Low-risk drivers should pay less for car insurance, and premiums have closely tracked broader U.S. economic trends for decades, Triple-I told the U.S. Treasury Department & # 39 ;s Federal Insurance Office (FIO) this week.

In a letter in response to a federal request for information, Triple-I stated that US car insurance companies price their insurance accurately using a variety of rating factors. All of these factors must comply with the laws and regulations of the state where the car insurance is sold.

“There is no credible evidence that insurance companies charge more than they should, either in the broad market or in specific sub-segments, e.g. as neighborhood, race, income, education or profession, ”stated Triple-I. The letter also stated that the rating factors that US car insurance companies use to price their insurance not only serve their purpose but are constantly being tested to ensure their accuracy and reliability. "People and quite expensive for others," the letter said. “In both cases, the assessment is correct. Drivers who present less risk pay less for coverage.

The response to FIO's information request highlighted how the right price for an insurance policy varies greatly from customer to customer and from state to state. Insurance is regulated by state governments.

"Insurance companies and their actuaries have focused on finding factors that ensure that each customer pays the right price," says Triple-I. Prices are based on historical losses for similar risks. Premiums are the price customers pay for insurance coverage.

Critics of US car insurance pricing have expressed concern that certain rating factors, such as credit-based insurance scores and the geographical location of the customer's home, discriminate against lower-income drivers and minority groups. Triple-I explained that eliminating any rating factor — for whatever reason — forces them at less risk to pay too much for car insurance and allows those at greater risk to pay less than they should for car insurance.

Interventions can backfire

"Elimination factors do not affect the truth they reveal, and if factors reveal that costs must be high for a customer, then nothing forbids them to change the underlying costs that are the cause to the fact that the price is high, "Triple-I explained.

Regulators sometimes intervene in the grading process to make insurance cheaper for certain groups, citing the need to make insurance "affordable." a spectacular way, ”says the Triple-I letter,“ increase overall costs and greatly reduce availability, as well as hinder innovations that can solve the problem.
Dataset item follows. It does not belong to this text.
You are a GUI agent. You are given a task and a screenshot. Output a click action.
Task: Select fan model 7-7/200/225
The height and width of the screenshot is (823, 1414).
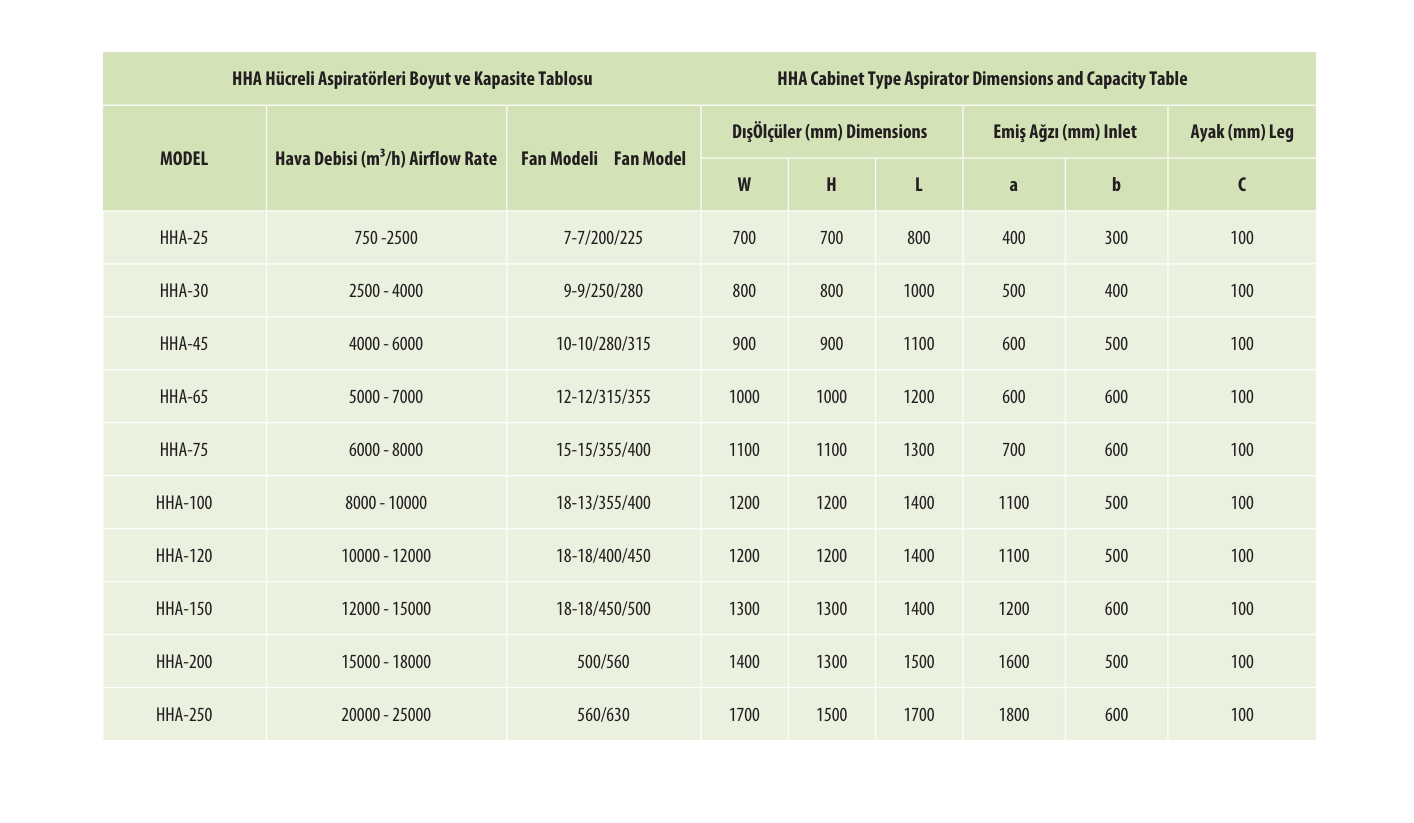[603, 238]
Real problems need real solutions

Real solutions exist to make insurance more affordable, says Triple-I: "These solutions do not come from tinkering with how insurers determine prices but by taking deal with the costs covered by the insurance. "

To improve the transport environment and address societal issues that often force minorities and low- and moderately disabled people to live and drive in circumstances where car insurance costs are highest among the proposed solutions.

Extensive Triple-I research shows that rising claims costs have been the main factor in rising car insurance prices.